Hydrogel-Mediated Semiconductor Bonding for Photovoltaic Applications
Kodai Kishibe& Katsuaki Tanabe
Kyoto University, Kyoto, Japan

Hydrogel-mediated semiconductor wafer bonding has been demonstrated for low-cost fabrication of high-efficiency lattice-mismatched multijunction solar cells. Wafer direct bonding can be hardly applied in the presence of wafer surface roughness or particles. Therefore, the wafer bonding process has so far needed polished wafer surfaces and been commonly conducted in cleanrooms (particle densities < 10,000/m3) with high operation costs. In this study, we have introduced a thin hydrogel film between wafers. Our hydrogel bonding scheme benefits from high surface roughness and particulate tolerances, optical transmittance, and electrical conductivity by utilizing the hydrogels' versatile properties suitable particularly for photovoltaic applications. We have investigated three types of hydrogels and all of them exhibit sufficient transmittance (higher than 95%), bonding strength (higher than 100 kPa), and conductivity (1.3 ohm cm2) for the fabrication of high-efficiency multijunction solar cells.
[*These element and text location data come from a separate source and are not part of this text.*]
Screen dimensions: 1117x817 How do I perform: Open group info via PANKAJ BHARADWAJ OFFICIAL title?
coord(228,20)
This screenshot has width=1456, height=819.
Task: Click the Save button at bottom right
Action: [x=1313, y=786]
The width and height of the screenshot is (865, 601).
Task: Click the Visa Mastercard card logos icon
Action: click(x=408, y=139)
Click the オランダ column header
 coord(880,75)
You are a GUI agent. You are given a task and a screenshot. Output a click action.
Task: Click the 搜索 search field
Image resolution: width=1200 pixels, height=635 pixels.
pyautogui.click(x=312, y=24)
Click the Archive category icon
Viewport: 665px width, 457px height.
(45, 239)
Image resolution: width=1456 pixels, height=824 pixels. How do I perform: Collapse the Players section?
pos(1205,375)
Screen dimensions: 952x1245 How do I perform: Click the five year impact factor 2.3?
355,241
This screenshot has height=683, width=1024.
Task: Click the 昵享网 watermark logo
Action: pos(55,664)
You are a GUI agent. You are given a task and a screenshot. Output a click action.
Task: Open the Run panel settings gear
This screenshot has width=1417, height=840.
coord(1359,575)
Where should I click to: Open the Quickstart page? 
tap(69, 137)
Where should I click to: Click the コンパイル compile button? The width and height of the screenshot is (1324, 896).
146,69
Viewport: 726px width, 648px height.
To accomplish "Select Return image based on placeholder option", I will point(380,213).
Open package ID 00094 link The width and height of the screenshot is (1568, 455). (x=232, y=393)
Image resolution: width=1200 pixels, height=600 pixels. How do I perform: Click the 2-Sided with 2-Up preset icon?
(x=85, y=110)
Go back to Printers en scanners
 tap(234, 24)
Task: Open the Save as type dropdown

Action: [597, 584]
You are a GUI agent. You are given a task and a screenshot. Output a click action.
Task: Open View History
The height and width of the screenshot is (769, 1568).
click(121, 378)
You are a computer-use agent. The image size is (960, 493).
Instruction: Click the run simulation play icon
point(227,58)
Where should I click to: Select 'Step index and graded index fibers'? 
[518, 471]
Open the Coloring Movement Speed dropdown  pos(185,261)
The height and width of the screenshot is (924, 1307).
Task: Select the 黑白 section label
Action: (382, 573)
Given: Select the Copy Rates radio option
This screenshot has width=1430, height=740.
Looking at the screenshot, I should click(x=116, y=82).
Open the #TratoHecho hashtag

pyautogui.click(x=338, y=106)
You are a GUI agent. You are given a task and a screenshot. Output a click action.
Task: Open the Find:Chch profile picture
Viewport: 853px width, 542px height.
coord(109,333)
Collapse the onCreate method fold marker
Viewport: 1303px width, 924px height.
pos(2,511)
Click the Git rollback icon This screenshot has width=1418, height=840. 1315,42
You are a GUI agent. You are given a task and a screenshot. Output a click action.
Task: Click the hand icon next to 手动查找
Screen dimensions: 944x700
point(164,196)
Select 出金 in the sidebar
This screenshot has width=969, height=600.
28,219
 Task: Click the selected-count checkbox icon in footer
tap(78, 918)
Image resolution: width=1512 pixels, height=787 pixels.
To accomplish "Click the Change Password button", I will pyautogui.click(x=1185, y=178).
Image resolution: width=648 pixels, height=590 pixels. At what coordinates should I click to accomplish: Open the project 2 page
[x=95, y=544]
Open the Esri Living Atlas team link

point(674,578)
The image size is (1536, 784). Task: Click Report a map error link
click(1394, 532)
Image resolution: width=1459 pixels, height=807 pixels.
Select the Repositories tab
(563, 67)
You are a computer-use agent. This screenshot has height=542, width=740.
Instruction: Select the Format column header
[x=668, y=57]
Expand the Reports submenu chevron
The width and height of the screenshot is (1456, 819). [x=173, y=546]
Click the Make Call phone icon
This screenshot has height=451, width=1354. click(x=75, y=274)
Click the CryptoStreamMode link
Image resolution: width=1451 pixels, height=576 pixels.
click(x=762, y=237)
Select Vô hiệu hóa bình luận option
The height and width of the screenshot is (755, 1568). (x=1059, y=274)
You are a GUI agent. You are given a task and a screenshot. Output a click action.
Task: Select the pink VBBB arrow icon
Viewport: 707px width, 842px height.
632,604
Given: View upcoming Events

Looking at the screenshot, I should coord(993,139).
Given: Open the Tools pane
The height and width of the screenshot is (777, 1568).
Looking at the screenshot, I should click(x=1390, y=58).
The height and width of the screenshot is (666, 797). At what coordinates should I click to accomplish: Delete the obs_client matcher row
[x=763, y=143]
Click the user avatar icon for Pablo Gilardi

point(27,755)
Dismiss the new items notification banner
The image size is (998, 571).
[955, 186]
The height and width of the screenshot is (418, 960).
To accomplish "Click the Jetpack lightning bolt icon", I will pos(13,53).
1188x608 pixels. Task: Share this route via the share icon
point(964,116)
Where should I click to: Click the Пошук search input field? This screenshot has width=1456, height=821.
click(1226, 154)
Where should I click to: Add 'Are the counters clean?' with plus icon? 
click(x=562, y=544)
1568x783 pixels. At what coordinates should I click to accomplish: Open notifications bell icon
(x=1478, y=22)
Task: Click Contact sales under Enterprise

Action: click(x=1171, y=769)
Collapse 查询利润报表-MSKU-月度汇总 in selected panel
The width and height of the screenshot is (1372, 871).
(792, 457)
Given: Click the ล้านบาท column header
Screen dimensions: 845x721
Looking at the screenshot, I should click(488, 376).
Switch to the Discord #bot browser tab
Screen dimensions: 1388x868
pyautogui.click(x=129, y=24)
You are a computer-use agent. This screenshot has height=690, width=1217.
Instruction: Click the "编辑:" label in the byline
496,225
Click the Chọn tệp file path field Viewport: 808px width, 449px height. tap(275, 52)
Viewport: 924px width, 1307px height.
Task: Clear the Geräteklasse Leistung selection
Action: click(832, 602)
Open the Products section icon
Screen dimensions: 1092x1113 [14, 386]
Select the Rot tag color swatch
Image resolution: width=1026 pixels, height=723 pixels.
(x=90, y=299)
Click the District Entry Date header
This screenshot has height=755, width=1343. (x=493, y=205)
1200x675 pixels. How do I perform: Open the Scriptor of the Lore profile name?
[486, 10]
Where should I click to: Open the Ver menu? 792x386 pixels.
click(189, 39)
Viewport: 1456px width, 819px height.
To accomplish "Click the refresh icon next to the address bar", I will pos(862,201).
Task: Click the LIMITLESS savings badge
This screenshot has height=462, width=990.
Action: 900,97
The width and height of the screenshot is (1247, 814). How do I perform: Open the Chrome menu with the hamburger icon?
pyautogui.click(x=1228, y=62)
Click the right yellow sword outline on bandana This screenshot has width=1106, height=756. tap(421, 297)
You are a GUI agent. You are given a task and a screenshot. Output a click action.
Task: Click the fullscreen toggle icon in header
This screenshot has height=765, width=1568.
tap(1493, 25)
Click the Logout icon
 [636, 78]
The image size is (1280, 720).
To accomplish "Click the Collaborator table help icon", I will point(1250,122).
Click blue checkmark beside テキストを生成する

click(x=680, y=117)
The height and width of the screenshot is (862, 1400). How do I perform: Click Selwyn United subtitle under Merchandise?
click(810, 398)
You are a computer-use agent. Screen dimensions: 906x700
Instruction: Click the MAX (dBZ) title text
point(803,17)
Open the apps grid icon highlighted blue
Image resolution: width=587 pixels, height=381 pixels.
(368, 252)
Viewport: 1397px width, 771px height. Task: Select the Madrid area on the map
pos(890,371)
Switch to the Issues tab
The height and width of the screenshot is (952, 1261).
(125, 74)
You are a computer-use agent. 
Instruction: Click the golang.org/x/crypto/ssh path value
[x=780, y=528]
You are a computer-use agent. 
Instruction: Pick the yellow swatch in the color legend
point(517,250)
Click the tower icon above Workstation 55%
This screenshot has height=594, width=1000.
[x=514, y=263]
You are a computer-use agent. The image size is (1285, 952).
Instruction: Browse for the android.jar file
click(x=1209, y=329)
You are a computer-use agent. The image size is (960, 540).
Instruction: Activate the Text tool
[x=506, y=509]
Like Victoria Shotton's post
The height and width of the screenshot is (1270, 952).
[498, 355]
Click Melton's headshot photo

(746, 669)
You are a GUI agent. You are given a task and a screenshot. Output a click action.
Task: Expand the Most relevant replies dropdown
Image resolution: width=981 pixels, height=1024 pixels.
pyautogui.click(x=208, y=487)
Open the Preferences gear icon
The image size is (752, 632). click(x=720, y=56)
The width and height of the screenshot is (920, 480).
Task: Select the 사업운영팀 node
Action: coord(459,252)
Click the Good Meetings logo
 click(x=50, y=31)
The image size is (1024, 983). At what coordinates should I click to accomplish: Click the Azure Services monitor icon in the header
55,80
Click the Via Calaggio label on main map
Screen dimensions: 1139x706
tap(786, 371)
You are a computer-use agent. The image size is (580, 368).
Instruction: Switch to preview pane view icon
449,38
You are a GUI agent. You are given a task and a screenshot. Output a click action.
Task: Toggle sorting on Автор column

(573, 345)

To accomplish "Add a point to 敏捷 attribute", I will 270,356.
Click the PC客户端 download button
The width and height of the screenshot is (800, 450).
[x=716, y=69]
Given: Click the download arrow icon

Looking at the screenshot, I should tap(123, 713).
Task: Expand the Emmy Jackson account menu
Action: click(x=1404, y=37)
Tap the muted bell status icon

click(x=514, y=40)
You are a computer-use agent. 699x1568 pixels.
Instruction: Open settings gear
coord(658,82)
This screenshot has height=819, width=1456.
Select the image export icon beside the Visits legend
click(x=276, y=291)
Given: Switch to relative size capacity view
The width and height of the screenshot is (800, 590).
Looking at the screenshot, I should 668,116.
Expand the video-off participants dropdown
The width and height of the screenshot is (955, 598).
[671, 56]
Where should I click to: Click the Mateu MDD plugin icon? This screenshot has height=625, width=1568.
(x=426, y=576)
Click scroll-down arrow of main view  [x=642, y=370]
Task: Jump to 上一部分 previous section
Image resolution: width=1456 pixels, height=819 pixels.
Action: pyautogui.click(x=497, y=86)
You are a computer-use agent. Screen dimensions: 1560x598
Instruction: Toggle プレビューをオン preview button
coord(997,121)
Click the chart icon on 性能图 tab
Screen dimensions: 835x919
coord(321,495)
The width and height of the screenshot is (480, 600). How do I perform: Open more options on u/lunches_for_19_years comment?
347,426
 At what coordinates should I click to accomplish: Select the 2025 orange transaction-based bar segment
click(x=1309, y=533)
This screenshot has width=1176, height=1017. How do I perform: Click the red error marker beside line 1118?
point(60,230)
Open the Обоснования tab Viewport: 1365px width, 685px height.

The thickness of the polyacrylamide film at the bonded interface was about 5 um which is larger than typical diameters of particles in a regular, non-cleanroom environment (< 3 um). Therefore, even in the presence of such particles on wafers, hydrogel films change their own morphology to enclose the particles and result in particulate tolerances. Moreover, the roughness of epitaxially grown semiconductor top surface is generally much smaller than the thickness of such hydrogel films. Therefore, our hydrogel-mediated bonding scheme will also mitigate the smoothness requirements on the surface roughness of epitaxial compound semiconductors to be bonded to fabricate multijunction solar cells.